Ao fim e ao cabo, visamos esclarecer questões que se impõem em todo debate político: como situar o governo Lula e o PT no espectro ideológico: governo de esquerda, de centro ou de direita? Governo de mudança ou governo da ordem? Política e ideologicamente, como definir, hoje, o Partido dos Trabalhadores: partido de esquerda ou “partido da ordem”?

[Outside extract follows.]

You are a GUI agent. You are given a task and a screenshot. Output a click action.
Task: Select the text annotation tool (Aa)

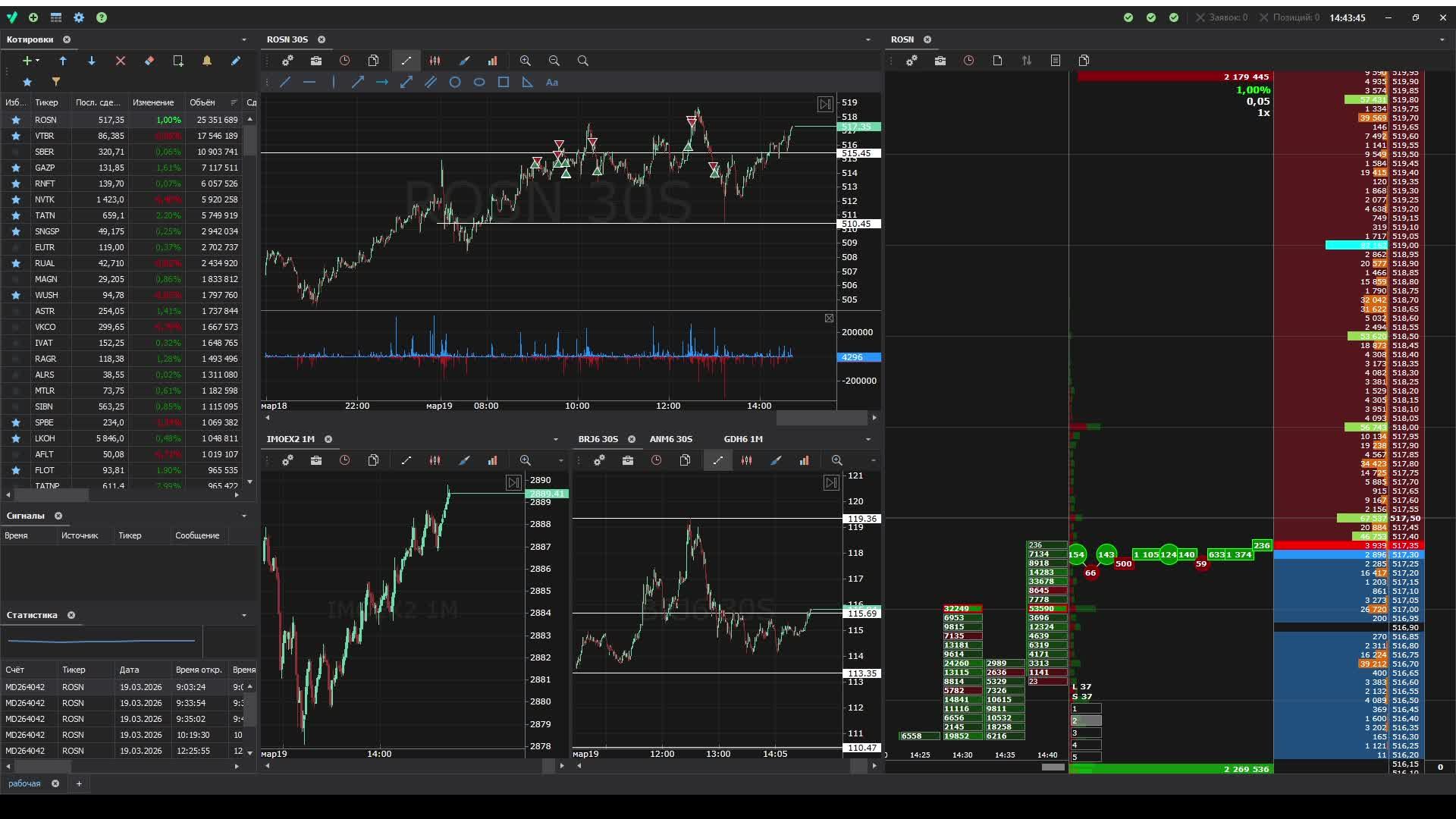click(552, 82)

Para abordar estas questões, pretendemos examinar aspectos da política econômica e alguns compromissos políticos que o governo Lula e o PT – em discursos públicos, documentos oficiais e propostas partidárias – têm assumido, particularmente desde a vitória eleitoral de 2002.
II. Os constrangimentos da política econômica

Estou satisfeito porque a minha relação com o empresariado brasileiro é boa (...) Tenho consciência de que estão ganhando dinheiro no meu governo como nunca*
Não há o que reclamar agora (...) **
Sem aceitar os pressupostos reducionistas do economicismo, levanto a hipótese de que o conservadorismo da política econômica – cuja orientação fundamental tem sido dada pela “Carta ao Povo Brasileiro” – e o pragmatismo da política (Realpolitik) governamental são fatores importantes que constrangem e limitam a possibilidade do governo Lula e do PT atuarem de forma progressista e crítica no plano da luta ideológica e simbólica.2

A “Carta ao Povo Brasileiro”, elaborada pelo Instituto da Cidadania, foi imposta ao conjunto do partido durante a campanha de 2002.3 De forma pouco democrática, as bases partidárias e as tendências de esquerda do PT foram alijadas do debate em torno desta iniciativa do comando eleitoral de Lula da Silva. De olho na eleição presidencial, a militância foi preterida em favor do marketing político que passou a vender as imagens de um candidato “de paz e amor” e a de um partido de esquerda “amadurecido e confiável”, pois destituído de sua antiga retórica da radicalidade.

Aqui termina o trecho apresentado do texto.